[EXERCISE PROMPT]
In the listing below, replace "screenshot" with "image" wherever it occurs, and write out all the lines again with nothing else changed. Omit the pictures.

[THE INPUT]
--- --- ---

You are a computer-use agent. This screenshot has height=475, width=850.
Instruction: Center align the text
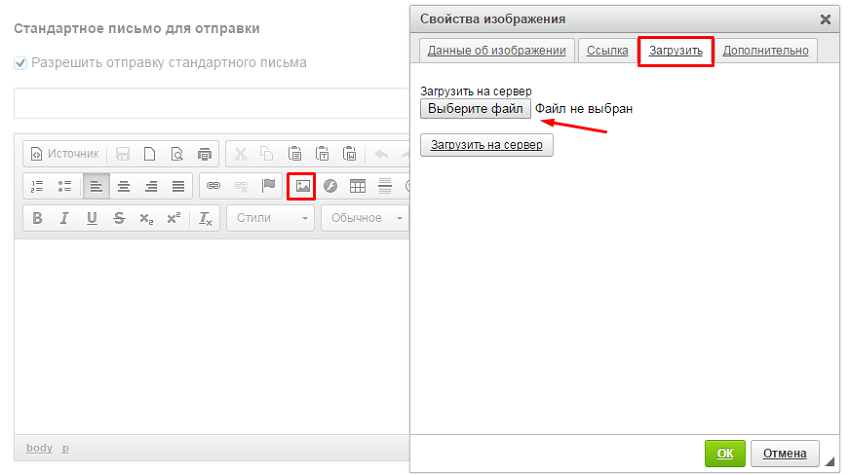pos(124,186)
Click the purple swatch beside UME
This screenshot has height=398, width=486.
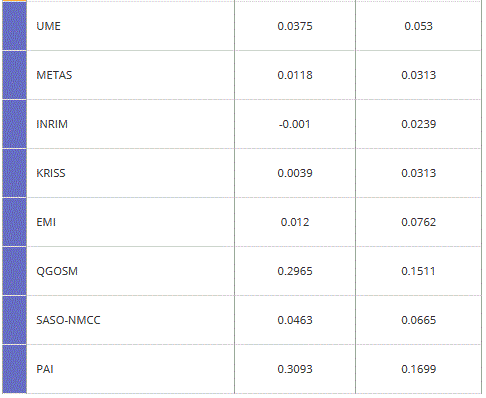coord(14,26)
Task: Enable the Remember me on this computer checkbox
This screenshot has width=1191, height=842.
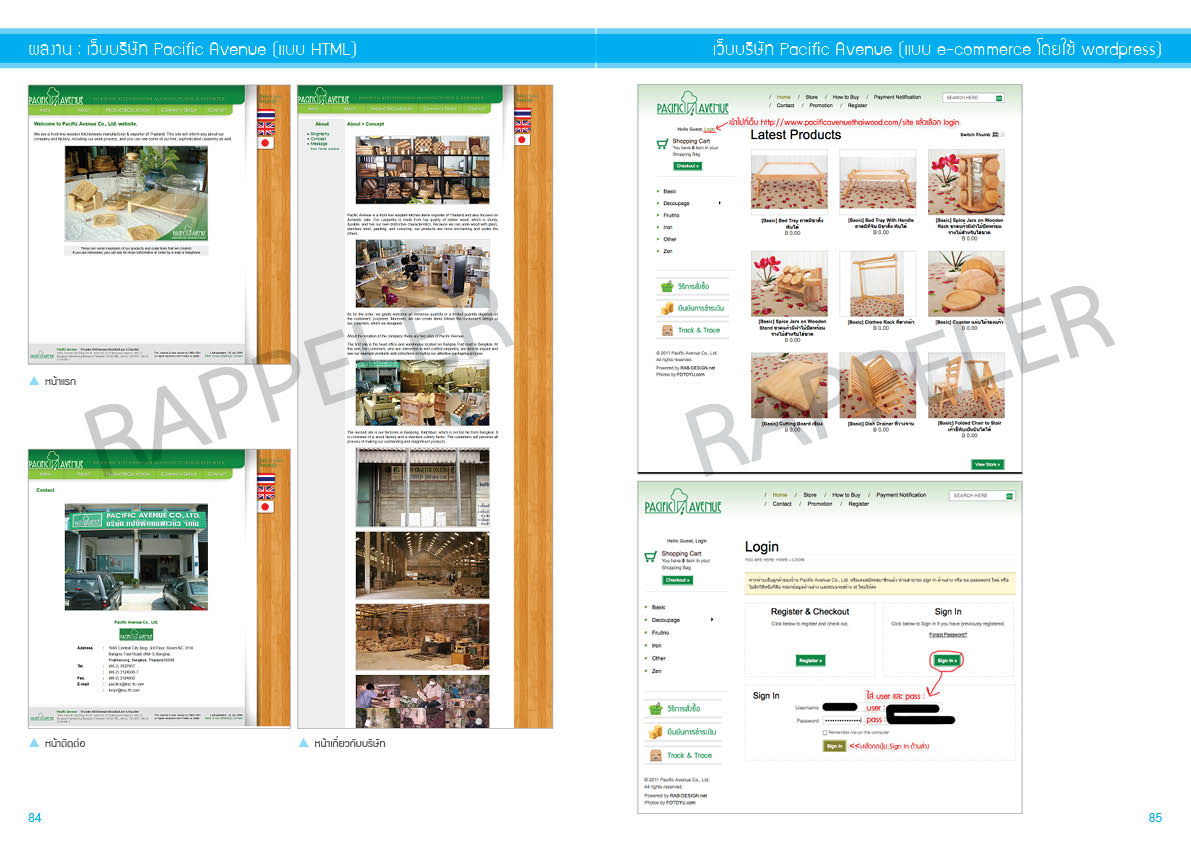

--- --- ---

[ANSWER TO THIS TASK]
You are a computer-use agent. This image has height=475, width=850.
Instruction: Center align the text
pos(124,186)
Click the purple swatch beside UME
This image has height=398, width=486.
coord(14,26)
Task: Enable the Remember me on this computer checkbox
This image has width=1191, height=842.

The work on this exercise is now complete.